• _List of tasks_:
**a.** Reproduce verbatim the part of the Stelia Aerospace passage that opens with the words containing "Stelia Aerospace designs" and closes with "jet Global 7000/8000.".
**b.** Summarize the passage on Stelia Aerospace in two sentences.

• _Passage provided_:
○ ○ ○
Stelia Aerospace designs and manufactures fully equipped aircraft fuselage sections from the nose to the rear, wings and special Work Packages such as the main landing gear bay, A400M ramp door, and helicopter tail boom.

A major portion of the company's business is the design and manufacturing of aerostructures, including complex detailed parts comprising both composite and metallic materials. Stelia Aerospace claims that it is one of a small number of companies able to provide a fully equipped section (metallic and/or composite fuselage section, with all the tubes and wiring systems integrated), developing the "plug and fly" concept.

Aircraft components manufactured by Stelia Aerospace include:

- Wings of the ATR family, which are fully equipped and tested up to the final test benches.
- Central section of the Bombardier large business jet Global 7000/8000.
- Various sections of the Airbus A220, such as the cockpit and aft fuselage.
○ ○ ○
• _Provided material_:
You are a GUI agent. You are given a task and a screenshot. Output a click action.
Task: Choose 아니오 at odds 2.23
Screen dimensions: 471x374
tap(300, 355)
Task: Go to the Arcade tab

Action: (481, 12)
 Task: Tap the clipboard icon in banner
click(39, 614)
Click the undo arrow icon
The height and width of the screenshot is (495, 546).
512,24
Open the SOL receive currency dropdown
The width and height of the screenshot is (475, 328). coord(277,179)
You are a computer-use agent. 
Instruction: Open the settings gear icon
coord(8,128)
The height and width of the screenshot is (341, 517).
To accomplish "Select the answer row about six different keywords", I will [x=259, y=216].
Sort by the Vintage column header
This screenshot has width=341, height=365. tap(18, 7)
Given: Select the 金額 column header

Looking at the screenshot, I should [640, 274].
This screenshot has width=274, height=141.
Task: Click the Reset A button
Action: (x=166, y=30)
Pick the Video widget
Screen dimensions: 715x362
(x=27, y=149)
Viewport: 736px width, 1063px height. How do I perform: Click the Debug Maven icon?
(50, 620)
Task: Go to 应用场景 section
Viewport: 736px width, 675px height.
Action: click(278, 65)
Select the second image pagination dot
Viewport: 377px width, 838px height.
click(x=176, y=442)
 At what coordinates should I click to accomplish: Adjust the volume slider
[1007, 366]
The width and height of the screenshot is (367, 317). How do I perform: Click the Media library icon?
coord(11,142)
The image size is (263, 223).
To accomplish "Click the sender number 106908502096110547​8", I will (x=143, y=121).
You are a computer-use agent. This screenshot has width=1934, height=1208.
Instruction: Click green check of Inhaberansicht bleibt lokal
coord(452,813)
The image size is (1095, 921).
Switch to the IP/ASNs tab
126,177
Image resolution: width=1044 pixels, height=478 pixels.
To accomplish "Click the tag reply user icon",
○ ○ ○
• _Outputs in order_:
**a.**
Stelia Aerospace designs and manufactures fully equipped aircraft fuselage sections from the nose to the rear, wings and special Work Packages such as the main landing gear bay, A400M ramp door, and helicopter tail boom.

A major portion of the company's business is the design and manufacturing of aerostructures, including complex detailed parts comprising both composite and metallic materials. Stelia Aerospace claims that it is one of a small number of companies able to provide a fully equipped section (metallic and/or composite fuselage section, with all the tubes and wiring systems integrated), developing the "plug and fly" concept.

Aircraft components manufactured by Stelia Aerospace include:

- Wings of the ATR family, which are fully equipped and tested up to the final test benches.
- Central section of the Bombardier large business jet Global 7000/8000.

**b.** Stelia Aerospace designs and manufactures fully equipped aircraft fuselage sections, wings, and special work packages, and much of its business is composite and metallic aerostructures, including what it calls "plug and fly" fully equipped sections. Its components include ATR wings, the central section of the Bombardier Global 7000/8000, and Airbus A220 sections such as the cockpit and aft fuselage.